State v. Brent R. Reed, 2005 WI 53, affirming as modified 2004 WI App 98, and overruling State v. Joseph M. Espinoza, 2002 WI App 51
For Reed: David H. Weber

Issue/Holding:

¶21    … Wisconsin JI——Criminal 1766A (2003) accurately sets forth the elements of obstructing an officer based on giving false information to police as follows:

1.  The defendant knowingly gave false information to an officer.2.  The officer was doing an act in an official capacity.

3.  The officer was acting with lawful authority.

4.  The defendant intended to mislead the officer.

…¶25 The focus is clearly on what the defendant intended to do by knowingly making false statements, not on the eventual outcome. If the intent was to purposefully deceive, or if the defendant was aware that making the false statement was practically certain to deceive, the statute is satisfied. Whether the police were thwarted, therefore, is immaterial.

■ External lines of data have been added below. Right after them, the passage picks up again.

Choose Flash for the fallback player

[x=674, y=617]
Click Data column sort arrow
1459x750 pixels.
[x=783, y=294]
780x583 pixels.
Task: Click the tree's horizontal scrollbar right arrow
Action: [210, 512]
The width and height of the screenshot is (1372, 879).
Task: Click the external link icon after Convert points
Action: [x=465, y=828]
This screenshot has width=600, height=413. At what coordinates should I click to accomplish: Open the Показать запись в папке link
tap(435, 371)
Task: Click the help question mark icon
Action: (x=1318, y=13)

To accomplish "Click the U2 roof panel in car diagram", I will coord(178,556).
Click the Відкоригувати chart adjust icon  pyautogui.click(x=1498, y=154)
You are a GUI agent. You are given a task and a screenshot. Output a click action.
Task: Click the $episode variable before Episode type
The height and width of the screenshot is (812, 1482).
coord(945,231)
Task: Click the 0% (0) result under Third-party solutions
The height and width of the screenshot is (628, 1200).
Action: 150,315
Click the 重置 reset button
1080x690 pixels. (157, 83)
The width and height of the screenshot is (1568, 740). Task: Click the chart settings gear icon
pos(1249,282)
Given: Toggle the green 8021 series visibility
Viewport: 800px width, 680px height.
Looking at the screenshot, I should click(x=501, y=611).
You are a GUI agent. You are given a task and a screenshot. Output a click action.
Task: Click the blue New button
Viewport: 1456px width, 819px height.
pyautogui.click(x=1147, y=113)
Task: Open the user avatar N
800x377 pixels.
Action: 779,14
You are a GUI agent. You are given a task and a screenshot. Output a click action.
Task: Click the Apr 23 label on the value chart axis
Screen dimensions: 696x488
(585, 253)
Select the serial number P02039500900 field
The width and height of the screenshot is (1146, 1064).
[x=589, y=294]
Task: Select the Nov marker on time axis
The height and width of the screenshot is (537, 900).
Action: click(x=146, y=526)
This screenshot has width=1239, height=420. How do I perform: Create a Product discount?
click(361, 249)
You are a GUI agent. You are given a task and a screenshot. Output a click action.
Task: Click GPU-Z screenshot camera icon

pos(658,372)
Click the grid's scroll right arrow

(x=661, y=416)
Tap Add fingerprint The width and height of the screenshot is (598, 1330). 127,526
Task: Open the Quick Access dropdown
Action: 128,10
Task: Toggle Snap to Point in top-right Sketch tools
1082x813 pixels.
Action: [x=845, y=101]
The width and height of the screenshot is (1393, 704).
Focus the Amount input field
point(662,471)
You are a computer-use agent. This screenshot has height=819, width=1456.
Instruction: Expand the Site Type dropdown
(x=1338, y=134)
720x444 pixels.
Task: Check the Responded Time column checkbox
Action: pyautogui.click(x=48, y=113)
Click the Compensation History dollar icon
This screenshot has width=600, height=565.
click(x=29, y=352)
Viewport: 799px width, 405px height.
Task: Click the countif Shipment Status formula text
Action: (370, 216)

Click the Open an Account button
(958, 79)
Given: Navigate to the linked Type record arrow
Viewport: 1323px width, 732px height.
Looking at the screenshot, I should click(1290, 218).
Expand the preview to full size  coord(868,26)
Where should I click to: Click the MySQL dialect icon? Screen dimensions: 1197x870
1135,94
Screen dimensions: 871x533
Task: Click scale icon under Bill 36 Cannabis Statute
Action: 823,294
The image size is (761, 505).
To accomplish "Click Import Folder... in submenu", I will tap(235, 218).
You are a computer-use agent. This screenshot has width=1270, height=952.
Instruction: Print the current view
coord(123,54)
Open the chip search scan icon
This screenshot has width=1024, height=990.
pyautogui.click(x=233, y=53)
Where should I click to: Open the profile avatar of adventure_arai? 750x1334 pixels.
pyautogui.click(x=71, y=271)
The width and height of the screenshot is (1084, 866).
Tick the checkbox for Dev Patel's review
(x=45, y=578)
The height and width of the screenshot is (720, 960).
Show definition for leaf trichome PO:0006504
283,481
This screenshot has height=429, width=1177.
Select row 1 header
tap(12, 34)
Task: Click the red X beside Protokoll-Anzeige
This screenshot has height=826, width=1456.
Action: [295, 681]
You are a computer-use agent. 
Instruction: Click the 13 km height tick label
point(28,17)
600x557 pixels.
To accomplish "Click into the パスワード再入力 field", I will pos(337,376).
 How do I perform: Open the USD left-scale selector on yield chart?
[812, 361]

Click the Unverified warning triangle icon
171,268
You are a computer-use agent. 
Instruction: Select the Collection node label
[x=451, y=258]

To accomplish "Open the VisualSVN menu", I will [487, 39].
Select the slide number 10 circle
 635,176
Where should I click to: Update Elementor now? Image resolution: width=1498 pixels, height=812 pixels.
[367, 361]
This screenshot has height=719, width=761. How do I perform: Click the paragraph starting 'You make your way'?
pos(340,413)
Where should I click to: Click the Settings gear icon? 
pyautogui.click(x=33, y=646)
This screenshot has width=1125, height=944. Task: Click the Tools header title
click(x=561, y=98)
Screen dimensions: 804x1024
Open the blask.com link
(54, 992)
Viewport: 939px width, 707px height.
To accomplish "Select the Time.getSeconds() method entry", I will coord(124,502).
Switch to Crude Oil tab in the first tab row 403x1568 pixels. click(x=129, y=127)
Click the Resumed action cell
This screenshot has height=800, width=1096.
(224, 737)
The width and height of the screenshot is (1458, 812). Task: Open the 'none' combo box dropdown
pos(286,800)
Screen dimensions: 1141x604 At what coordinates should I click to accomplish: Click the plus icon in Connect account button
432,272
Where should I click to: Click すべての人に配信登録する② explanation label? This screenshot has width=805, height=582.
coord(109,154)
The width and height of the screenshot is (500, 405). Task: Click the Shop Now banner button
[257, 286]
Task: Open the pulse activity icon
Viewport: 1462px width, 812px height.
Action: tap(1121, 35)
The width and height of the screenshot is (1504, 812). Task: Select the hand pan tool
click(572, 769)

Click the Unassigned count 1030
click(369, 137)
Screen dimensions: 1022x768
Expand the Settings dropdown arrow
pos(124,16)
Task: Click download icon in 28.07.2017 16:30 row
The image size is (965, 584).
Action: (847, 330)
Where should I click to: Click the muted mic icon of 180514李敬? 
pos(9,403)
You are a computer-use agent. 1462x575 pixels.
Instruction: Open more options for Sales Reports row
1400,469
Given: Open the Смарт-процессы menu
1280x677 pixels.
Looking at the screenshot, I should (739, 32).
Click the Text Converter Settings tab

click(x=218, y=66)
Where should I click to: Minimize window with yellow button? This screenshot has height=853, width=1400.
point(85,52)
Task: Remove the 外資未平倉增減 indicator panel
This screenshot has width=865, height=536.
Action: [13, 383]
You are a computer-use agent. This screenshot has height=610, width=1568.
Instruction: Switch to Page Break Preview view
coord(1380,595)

¶48 In sum, we conclude that there is no exculpatory denial exception in the obstructing statute. The statute criminalizes all false statements knowingly made and with intent to mislead the police. Although the State should have sound reasons for believing that a defendant knowingly made false statements with intent to mislead the police and were not made out of a good-faith attempt to defend against accusations of a crime, we conclude that the latter can never include the former; knowingly providing false information with intent to mislead the police is the antithesis of a good-faith attempt to defend against accusations of criminal wrongdoing. Accordingly, we overrule Espinoza. Because the complaint in this case is satisfactory, we affirm the decision of the court of appeals and remand the matter to the circuit court for further proceedings consistent with this opinion.

The majority stresses that “our decision today does not overrule, indeed it does not even implicate, Henes v. Morrissey, 194 Wis. 2d 338, 533 N.W.2d 802 (1995), or State v. Hamilton, 120 Wis. 2d 532, 356 N.W.2d 169 (1984),” ¶21 n. 3. In those cases the individual’s silence, including in particular refusal to identify themselves, couldn’t support obstructing charges. But the court now explains that there are two forms of obstructing: making the cop’s job more difficult, and giving false information with intent to mislead (which is apparently a distinct form of the offense; see Wis JI—Crim No. 1766 for the elements). Silence simply isn’t “false information” by definition; and on the facts of those cases there was no proof that the investigation was impeded in any way. This somewhat gratuitous explication isn’t a particularly comforting embellishment of the idea that these cases aren’t being overruled. If it was once possible to argue these cases to mean that obstructing absolutely could not be based on mere refusal to identify oneself, it now may no longer be. Certainly, there is no fifth amendment bar on penalizing such refusal, Larry D. Hiibel v. Sixth Judicial District Court, 03-3554, 542 U.S. __, 6/21/04, but whether our obstructing statute provides adequate notice that any given citizen in any given situation runs such a risk is something else.Authority for idea that failure to ID self alone doesn’t amount to obstructing (at least where the police lacked reasonable suspicion to believe a specific crime was being committed): City of Roswell v. Hudson, 2007NMCA-034.